Обнаружилось, что не все конвоиры одинаковы. Некоторые в вечерние часы, когда уходило начальство, разрешали нам петь — тихонько, конечно, но все же… Один молоденький даже приоткрывал дверь, а мы, поняв по его выговору, что он украинец, старались угодить ему украинским репертуаром. И еще выяснилось, что с помощью кружки можно услышать, что происходит в соседней камере: если кружку плотно прижать к стене, а ухом прижаться к ее дну, то становились слышны шаги, кашель. Так мы узнали, что справа от нас — пожилой одинокий человек, слева была, по-видимому, глухая стена.

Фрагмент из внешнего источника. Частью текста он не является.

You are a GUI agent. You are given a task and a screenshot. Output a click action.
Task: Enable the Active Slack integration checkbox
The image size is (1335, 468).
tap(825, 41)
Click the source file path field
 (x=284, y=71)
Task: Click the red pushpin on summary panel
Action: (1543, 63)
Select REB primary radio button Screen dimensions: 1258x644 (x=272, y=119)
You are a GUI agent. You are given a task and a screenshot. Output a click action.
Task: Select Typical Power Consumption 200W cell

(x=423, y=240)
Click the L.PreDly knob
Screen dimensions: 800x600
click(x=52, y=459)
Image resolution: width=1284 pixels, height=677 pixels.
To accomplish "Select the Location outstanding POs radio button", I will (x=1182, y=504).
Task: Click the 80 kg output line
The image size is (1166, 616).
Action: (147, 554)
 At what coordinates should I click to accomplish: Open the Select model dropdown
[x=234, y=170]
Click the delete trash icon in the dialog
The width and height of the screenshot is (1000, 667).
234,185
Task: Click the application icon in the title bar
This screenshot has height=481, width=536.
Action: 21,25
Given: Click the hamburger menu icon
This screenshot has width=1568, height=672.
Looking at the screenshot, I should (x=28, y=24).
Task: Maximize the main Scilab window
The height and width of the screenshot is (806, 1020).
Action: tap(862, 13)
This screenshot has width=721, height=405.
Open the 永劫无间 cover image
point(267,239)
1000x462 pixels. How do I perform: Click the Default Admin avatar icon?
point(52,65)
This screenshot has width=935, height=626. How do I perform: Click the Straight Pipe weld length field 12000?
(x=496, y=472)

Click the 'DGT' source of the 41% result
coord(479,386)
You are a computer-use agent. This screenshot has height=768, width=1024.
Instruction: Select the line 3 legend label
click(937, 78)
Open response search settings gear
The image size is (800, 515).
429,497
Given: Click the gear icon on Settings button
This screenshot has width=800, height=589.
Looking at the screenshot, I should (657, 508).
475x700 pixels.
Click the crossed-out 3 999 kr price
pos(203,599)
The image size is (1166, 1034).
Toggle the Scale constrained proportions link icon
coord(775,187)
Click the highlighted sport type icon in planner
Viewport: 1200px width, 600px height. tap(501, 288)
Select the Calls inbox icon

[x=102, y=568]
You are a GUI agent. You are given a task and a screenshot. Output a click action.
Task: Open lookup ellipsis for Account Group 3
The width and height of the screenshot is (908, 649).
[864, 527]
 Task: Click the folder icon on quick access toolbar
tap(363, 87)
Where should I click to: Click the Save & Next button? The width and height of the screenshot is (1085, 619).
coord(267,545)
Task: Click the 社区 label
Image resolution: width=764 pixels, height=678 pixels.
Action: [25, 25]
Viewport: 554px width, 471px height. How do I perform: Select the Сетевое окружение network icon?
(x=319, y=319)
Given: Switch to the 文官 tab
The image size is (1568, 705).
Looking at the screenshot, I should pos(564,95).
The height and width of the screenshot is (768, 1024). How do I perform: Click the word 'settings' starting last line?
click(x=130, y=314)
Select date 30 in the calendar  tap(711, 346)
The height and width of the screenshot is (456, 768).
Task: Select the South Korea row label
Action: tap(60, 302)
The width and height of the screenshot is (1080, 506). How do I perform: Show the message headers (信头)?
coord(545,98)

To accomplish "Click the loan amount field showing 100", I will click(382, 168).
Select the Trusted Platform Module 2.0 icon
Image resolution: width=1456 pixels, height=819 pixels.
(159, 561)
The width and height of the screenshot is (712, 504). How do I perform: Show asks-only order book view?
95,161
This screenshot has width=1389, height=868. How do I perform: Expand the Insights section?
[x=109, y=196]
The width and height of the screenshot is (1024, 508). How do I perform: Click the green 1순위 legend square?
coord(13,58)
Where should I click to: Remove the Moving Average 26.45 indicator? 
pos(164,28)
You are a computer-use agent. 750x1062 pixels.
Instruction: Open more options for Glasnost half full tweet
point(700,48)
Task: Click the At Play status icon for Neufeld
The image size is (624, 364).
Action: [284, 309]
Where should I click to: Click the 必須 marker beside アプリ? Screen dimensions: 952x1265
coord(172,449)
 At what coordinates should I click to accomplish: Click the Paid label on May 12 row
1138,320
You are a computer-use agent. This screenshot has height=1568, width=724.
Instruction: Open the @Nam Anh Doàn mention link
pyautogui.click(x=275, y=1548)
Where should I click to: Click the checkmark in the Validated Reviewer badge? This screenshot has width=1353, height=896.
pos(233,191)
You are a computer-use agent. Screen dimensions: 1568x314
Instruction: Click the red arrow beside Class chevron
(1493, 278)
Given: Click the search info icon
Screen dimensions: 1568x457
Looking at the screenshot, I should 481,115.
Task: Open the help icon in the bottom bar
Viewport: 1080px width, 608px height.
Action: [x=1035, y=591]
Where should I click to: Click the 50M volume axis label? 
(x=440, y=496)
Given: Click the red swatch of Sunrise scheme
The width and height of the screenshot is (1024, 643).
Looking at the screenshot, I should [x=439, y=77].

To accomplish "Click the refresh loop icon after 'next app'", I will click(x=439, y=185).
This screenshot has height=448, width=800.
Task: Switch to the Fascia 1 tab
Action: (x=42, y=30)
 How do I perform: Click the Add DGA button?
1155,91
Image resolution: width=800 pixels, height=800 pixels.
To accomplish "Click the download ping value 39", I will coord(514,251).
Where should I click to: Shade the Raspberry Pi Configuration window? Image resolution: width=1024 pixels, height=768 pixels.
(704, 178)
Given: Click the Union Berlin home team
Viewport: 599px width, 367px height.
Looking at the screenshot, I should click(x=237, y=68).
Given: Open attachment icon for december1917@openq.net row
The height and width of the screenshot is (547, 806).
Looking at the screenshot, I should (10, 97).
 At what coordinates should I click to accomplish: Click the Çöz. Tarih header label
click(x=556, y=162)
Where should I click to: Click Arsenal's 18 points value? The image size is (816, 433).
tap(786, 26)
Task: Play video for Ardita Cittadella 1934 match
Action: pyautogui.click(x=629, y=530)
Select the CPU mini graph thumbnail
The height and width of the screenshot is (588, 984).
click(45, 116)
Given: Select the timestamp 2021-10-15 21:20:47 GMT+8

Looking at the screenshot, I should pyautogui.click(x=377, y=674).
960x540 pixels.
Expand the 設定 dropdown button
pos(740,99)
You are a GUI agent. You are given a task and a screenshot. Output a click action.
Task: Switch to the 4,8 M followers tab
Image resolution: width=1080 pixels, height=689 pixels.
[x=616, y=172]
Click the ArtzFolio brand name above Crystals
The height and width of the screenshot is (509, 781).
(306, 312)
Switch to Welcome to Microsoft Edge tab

Постепенно привыкла к монотонным в своем ритме будням, которые изредка прерывались допросами. Каждый допрос — это событие. Обычно они проходили по ночам. Меня с Тамаркой вызывали редко, ее дело уже закончилось и оставались какие-то формальности. Я же после первых двух-трех допросов призналась, что все рассказала Арнольду и что носила листы его рукописи с его ведома. На меня поорали, постращали, что пришьют 58 статью как «соучастнице врага народа» (из этого я поняла, что Арнольд получил 58 статью), и на несколько недель оставили в покое. После этого вызывали изредка и уже по материалам, связанным с Арнольдом. Знаком ли мне такой-то его товарищ? Что я знаю о его поездке в Томск? Я отвечала — не знаю, не видела, не слыхала… Снова орали, пугали. Каждый вызов на допрос волновал, долго переживался, иногда приносил неожиданные сюрпризы. Однажды следователь пил чай и налил мне стакан. В другой раз в кабинете было включено радио, и я услышала сводку с фронта. Дело мое вел полковник Дерябинский — довольно интеллигентный и даже приятный человек. И лишь когда допрос вел его заместитель — молодой хлыщеватый капитан — были и грубости, и стремление сформулировать мои мысли так, чтобы они стали более чреваты последствиями. Приходилось внимательно вчитываться в каждую строку протокола, добиваться исправления фразы так, как она была сказана мною. Он, естественно, злился, я плакала, отказывалась подписывать протокол. Но если при этом заходил Дрябинский, то все как-то улаживалось, хотя, конечно, следователь после этого больше злобствовал на меня.